◆ EXERCISE REQUIREMENTS ◆
Repeat exactly the lines of the material below that run from the "The height and width of the screenshot is (731, 1078)." line to the "Task: Open Record & create panel" line, including both, and do not carry over any pictures.

(SOURCE DATA begins)

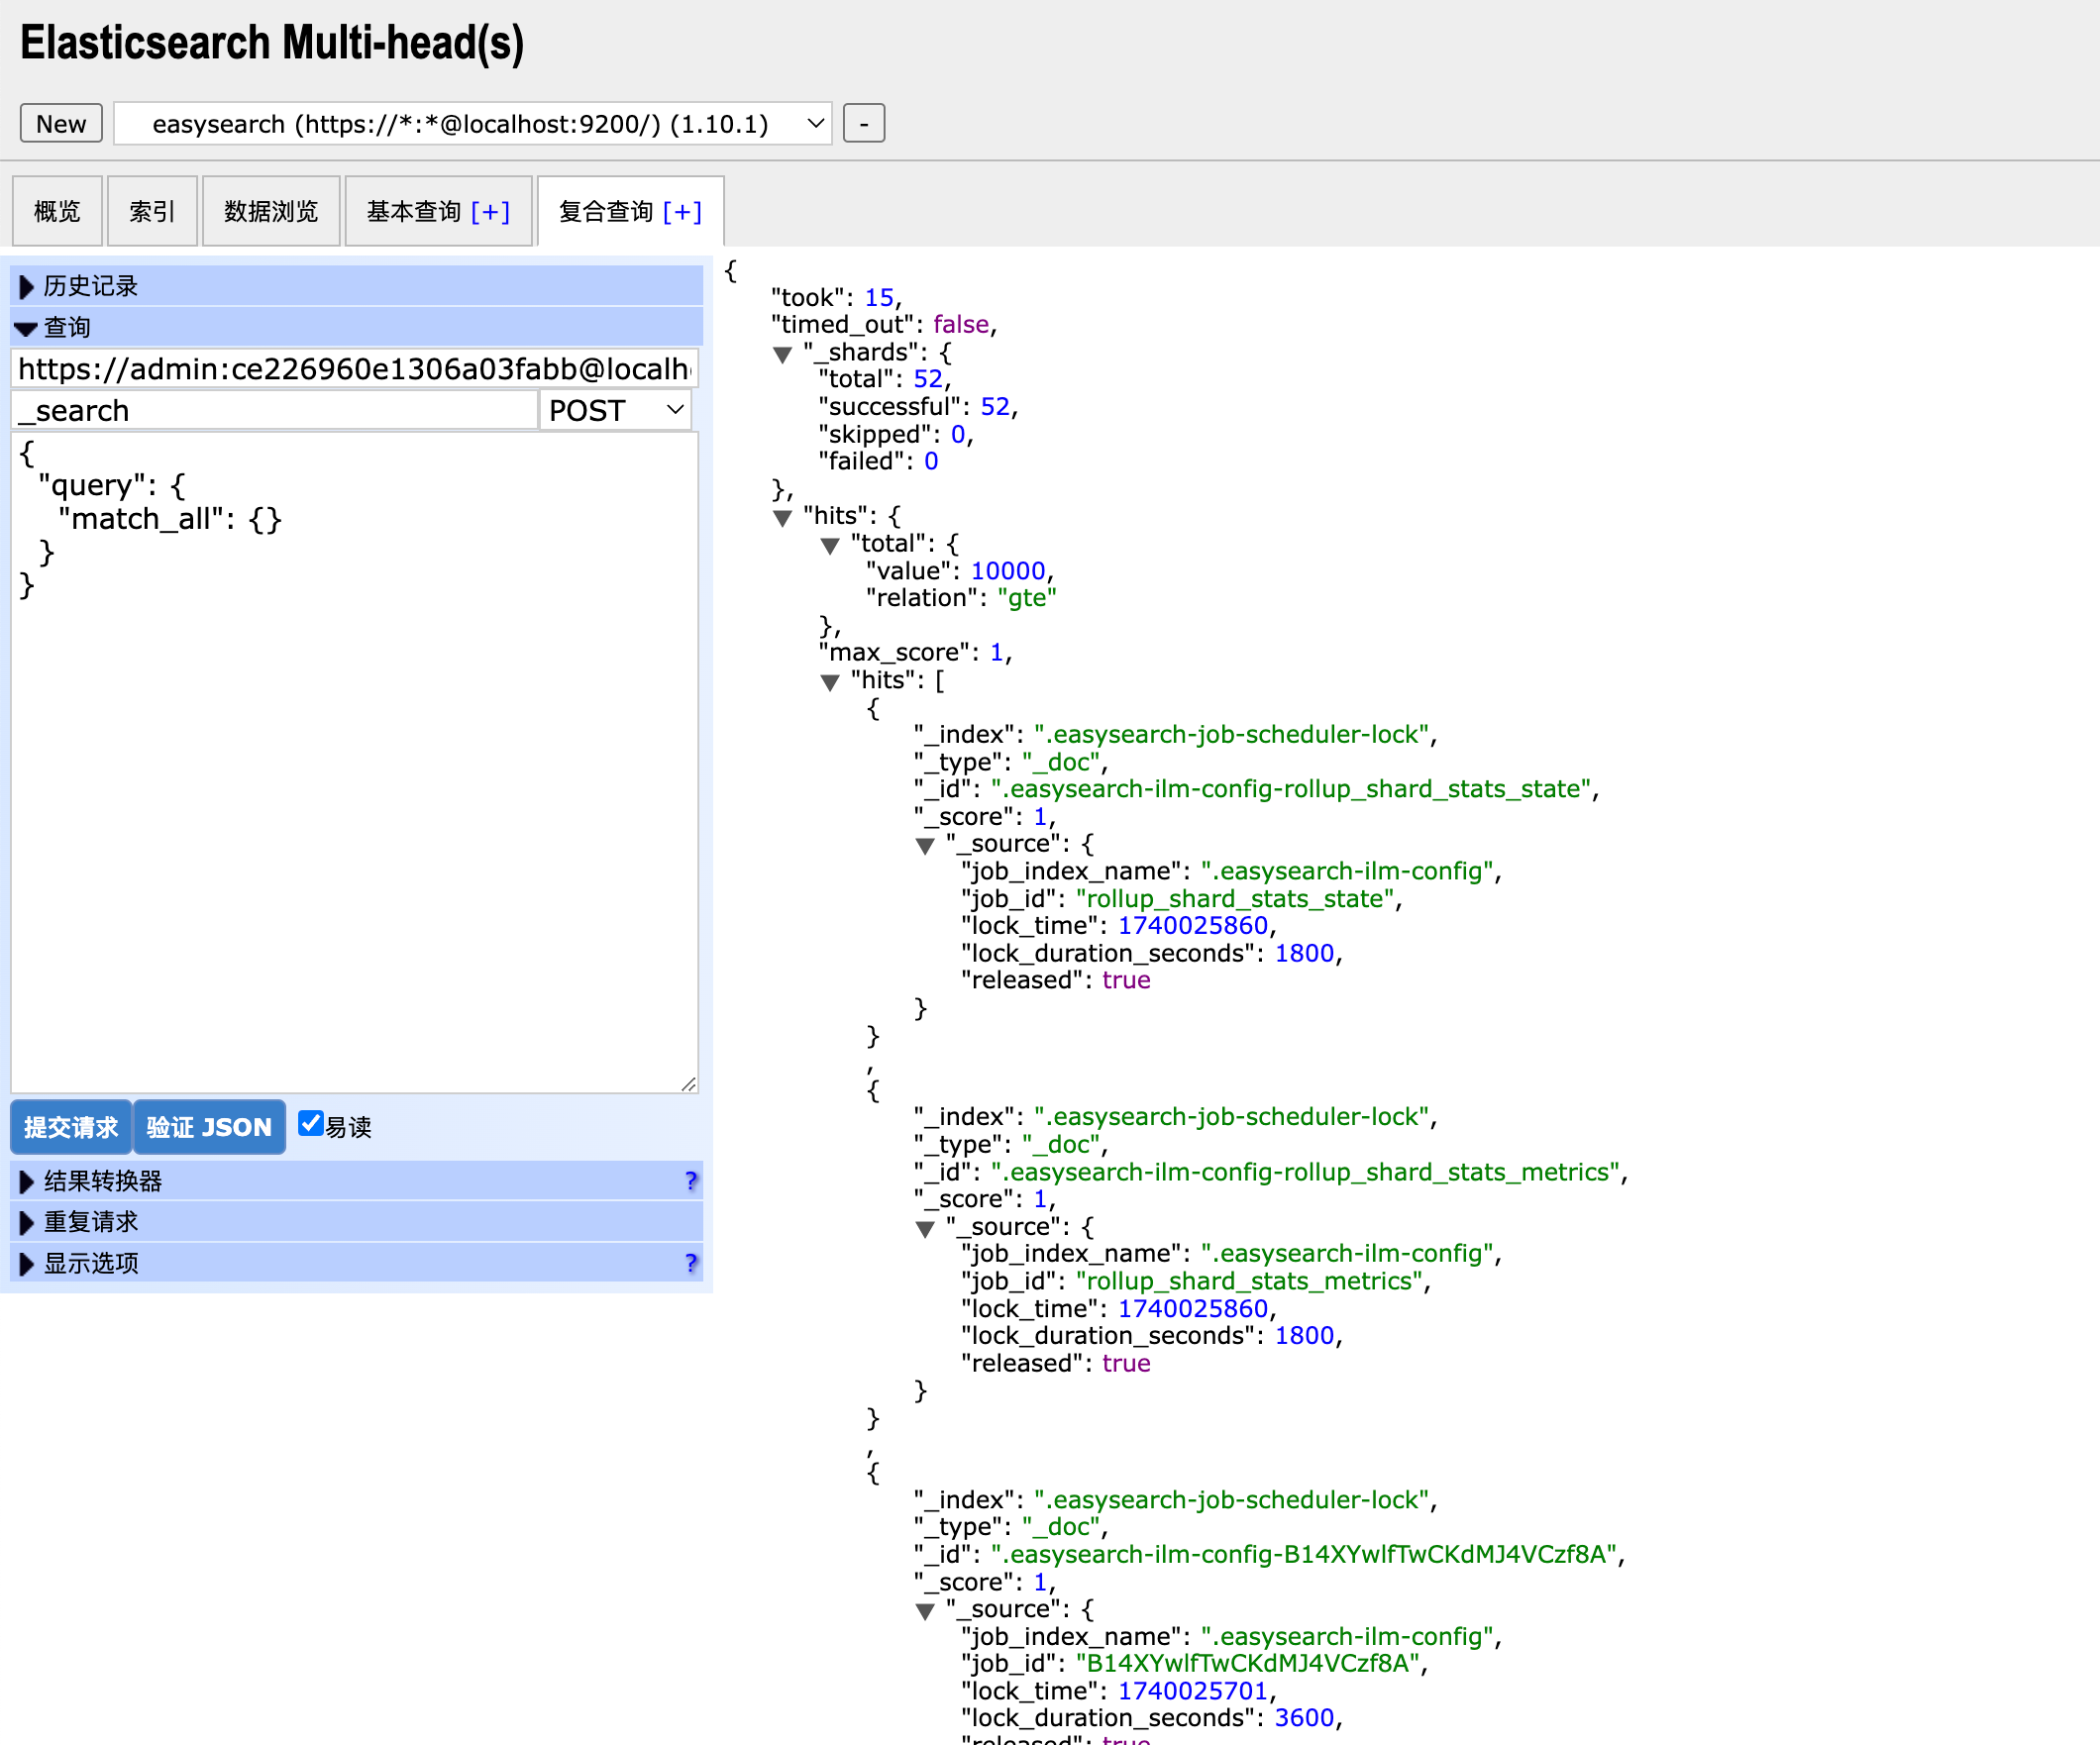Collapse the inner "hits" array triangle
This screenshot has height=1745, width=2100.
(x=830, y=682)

(SOURCE DATA ends)
(SOURCE DATA begins)

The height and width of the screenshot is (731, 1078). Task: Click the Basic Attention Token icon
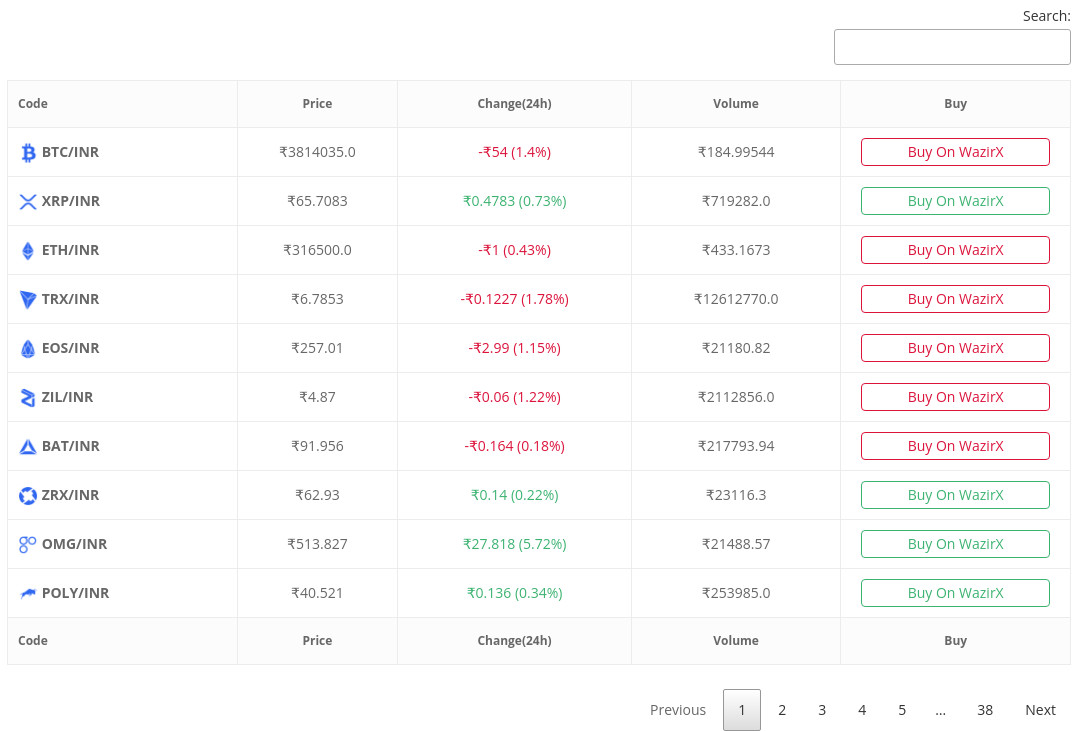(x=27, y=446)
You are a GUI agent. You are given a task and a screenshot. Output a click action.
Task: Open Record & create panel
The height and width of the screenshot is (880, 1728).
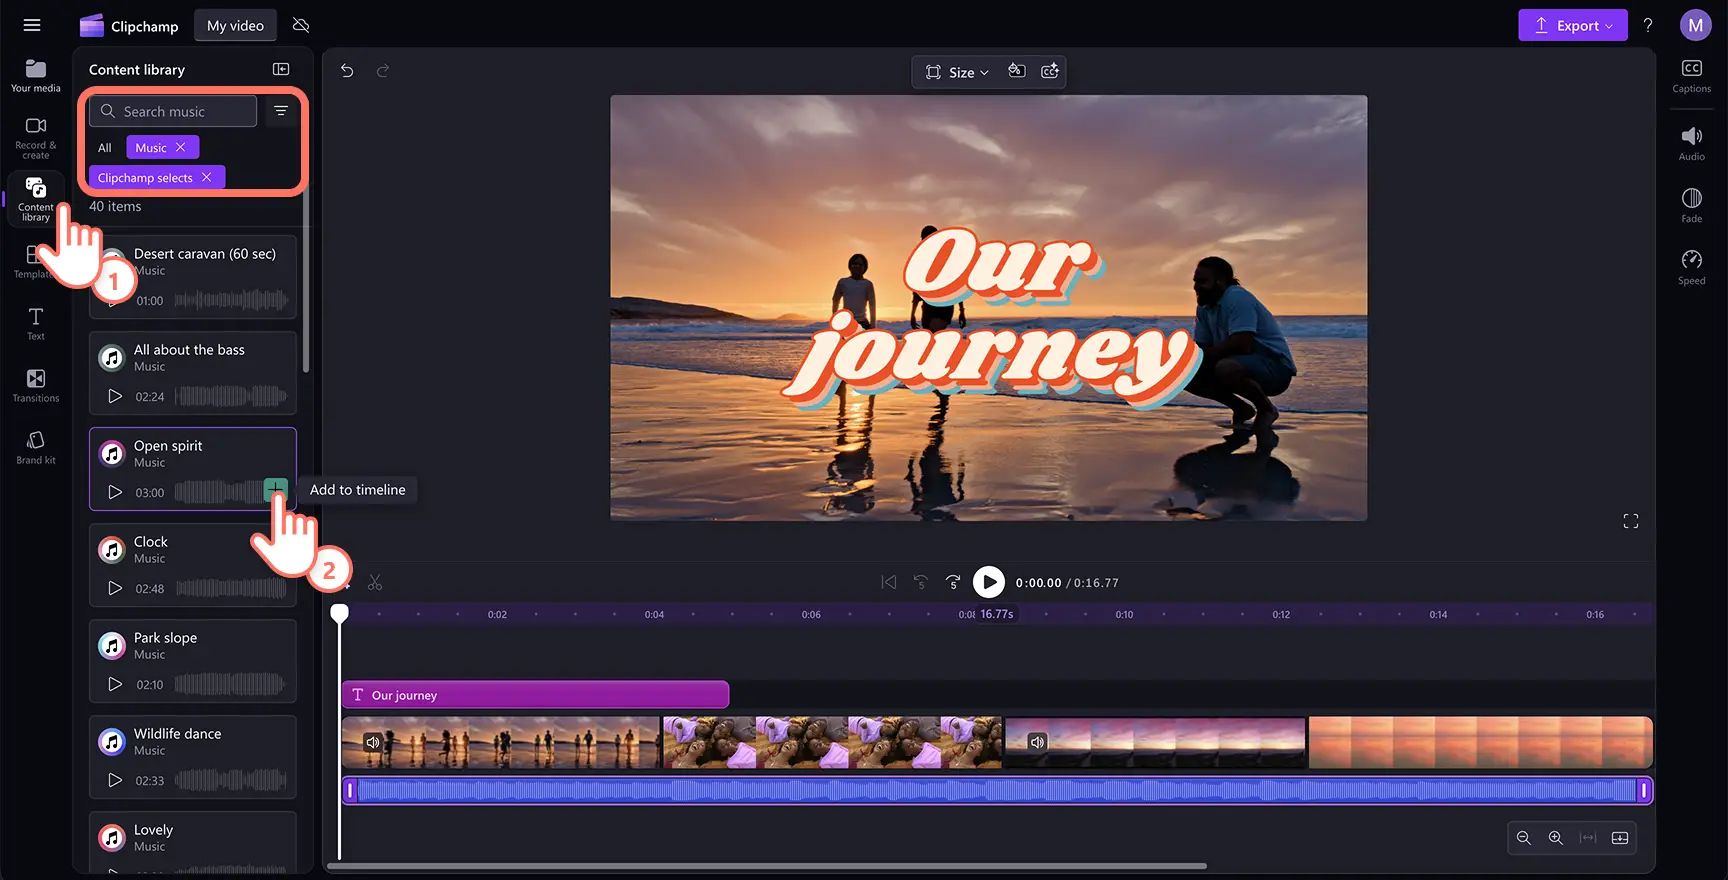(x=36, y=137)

(SOURCE DATA ends)
(SOURCE DATA begins)

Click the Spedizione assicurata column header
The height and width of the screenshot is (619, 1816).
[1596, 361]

(SOURCE DATA ends)

◆ EXPECTED ANSWER ◆
The height and width of the screenshot is (731, 1078). Task: Click the Basic Attention Token icon
(x=27, y=446)
You are a GUI agent. You are given a task and a screenshot. Output a click action.
Task: Open Record & create panel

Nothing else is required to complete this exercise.